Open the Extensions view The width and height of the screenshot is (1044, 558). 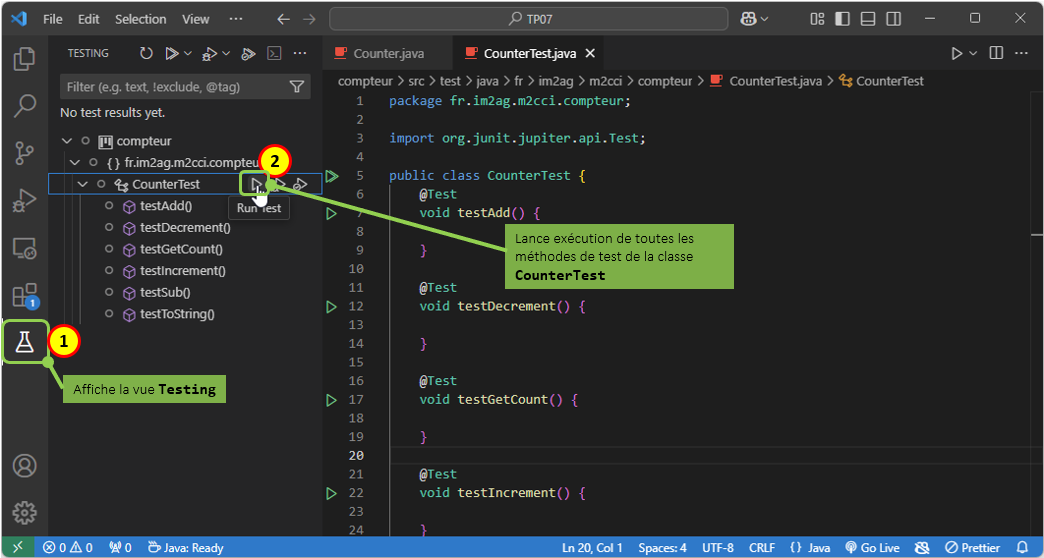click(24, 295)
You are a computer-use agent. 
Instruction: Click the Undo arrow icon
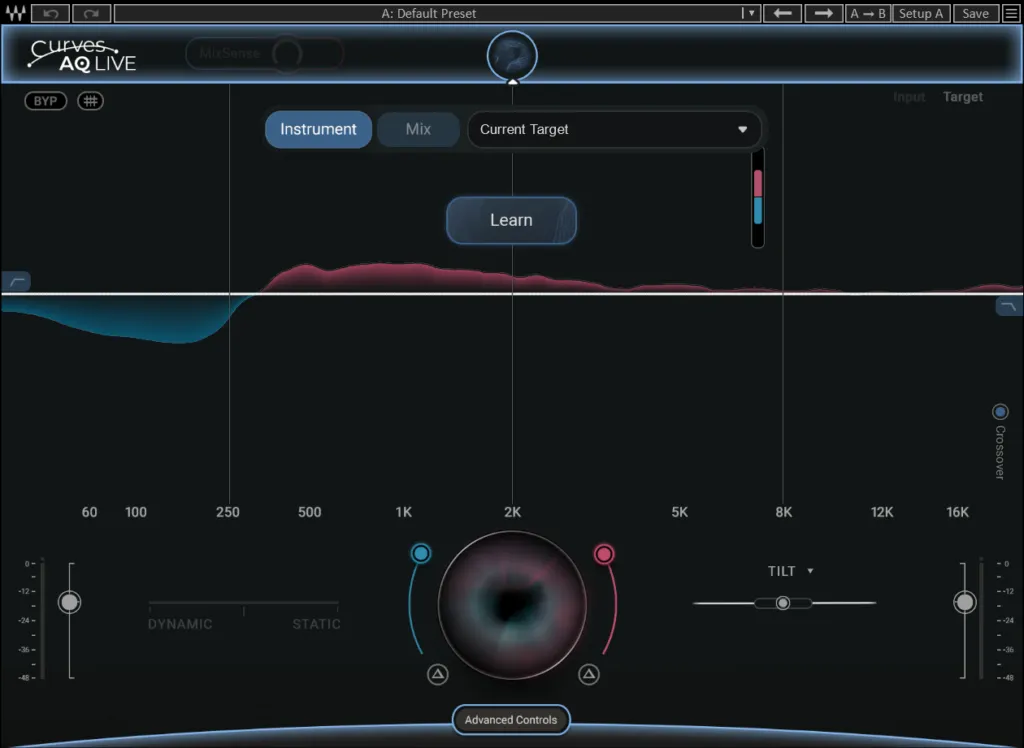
***
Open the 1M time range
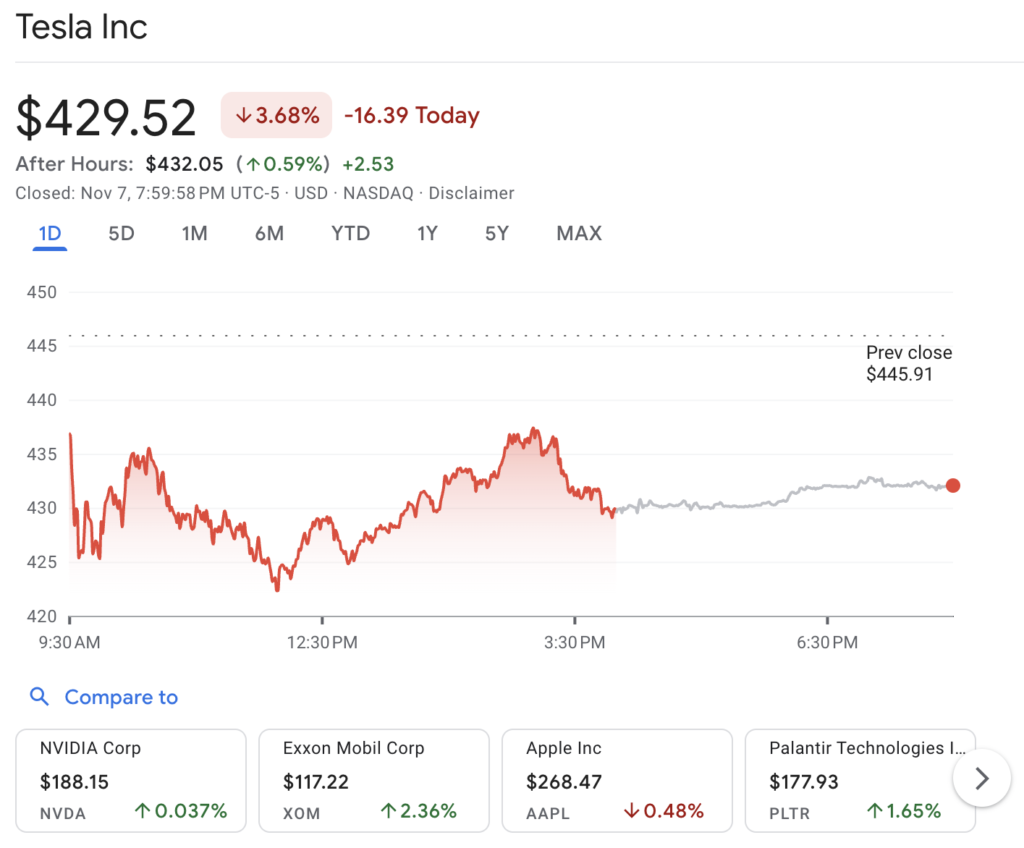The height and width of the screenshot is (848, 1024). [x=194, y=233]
***
Within the data above, the lines from the one with "You are a computer-use agent." to the one with "Instruction: Click the Undo arrow icon" must be repeated exactly; no other line belongs in the answer.

You are a computer-use agent. 
Instruction: Click the Undo arrow icon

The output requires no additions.